Engineering Contradictions & Design Principles
Engineering Contradiction Analysis
1Ease of operation
If conventional fixed power and duty cycle testing is used, then testing simplicity is maintained, but accuracy of simulating real-world conditions deteriorates
Solution Approach 1:
The patent applies dynamics by transitioning from fixed, static testing parameters to dynamic, variable testing parameters. The testing system now varies power levels, duty cycles, and load conditions randomly over time to simulate real-world driving scenarios, thereby improving measurement precision while maintaining operational simplicity through automated control.
Solution Approach 2:
The patent implements parameter changes by systematically varying multiple testing parameters including power consumption levels, duty cycles, and operational loads. These parameters are changed dynamically during testing to accurately replicate real-world conditions, resolving the contradiction between testing simplicity and simulation accuracy.
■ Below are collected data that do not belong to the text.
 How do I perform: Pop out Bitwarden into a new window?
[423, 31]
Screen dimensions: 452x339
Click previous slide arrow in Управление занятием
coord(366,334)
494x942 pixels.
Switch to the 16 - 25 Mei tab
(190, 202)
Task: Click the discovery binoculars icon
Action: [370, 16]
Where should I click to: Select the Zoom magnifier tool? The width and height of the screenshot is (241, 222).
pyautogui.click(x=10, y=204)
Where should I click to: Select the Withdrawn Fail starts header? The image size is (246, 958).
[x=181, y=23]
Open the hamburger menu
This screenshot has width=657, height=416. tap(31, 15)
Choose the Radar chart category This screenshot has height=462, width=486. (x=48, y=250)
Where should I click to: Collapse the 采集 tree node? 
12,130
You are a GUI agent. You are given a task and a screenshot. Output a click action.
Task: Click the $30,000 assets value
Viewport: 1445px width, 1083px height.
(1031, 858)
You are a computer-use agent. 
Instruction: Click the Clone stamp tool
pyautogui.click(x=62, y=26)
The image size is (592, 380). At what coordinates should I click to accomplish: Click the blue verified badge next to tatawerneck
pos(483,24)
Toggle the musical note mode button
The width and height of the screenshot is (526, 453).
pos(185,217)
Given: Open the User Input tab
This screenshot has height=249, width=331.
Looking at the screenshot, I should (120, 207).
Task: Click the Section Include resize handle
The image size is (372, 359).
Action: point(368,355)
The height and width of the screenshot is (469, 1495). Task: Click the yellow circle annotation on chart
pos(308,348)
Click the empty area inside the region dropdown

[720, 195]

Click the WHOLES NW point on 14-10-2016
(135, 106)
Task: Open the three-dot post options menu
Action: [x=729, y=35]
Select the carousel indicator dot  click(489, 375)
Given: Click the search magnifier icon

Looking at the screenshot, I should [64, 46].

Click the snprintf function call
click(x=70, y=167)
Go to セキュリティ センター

2Stability of the object's composition
If fixed duty cycle testing is used, then testing consistency is maintained, but dynamic performance verification deteriorates
Solution Approach 1:
The patent applies periodic action by implementing cyclic patterns of varying load conditions, power states, and operational modes during testing. These periodic variations include alternating between high and low power states, different duty cycles, and various computational workloads, enabling comprehensive dynamic performance verification while maintaining testing consistency through structured repetition.
3Measurement precision
If comprehensive dynamic testing is implemented, then accuracy of performance assessment is improved, but testing complexity increases
Solution Approach 1:
The patent implements self-service by designing a testing system that automatically generates and executes complex dynamic test sequences without requiring extensive manual configuration. The system autonomously manages parameter variations, monitors performance metrics, and adapts testing conditions based on real-time system responses, thereby improving assessment accuracy while minimizing the increase in testing complexity.
Data Source
AI summary
A data processing system of an autonomous driving vehicle (ADV) may include a central processing unit (CPU) and a graphics processing unit (GPU). The CPU may be configured to monitor a behavior of a graphics processing unit (GPU), operate the GPU to perform a randomly controlled operation using a random number generator, operate the GPU to perform an idle period, and operate the GPU to repeat the randomly controlled operation. The idle period may be performed between each repetition of the randomly controlled operation, and each repetition may utilize the random number generator.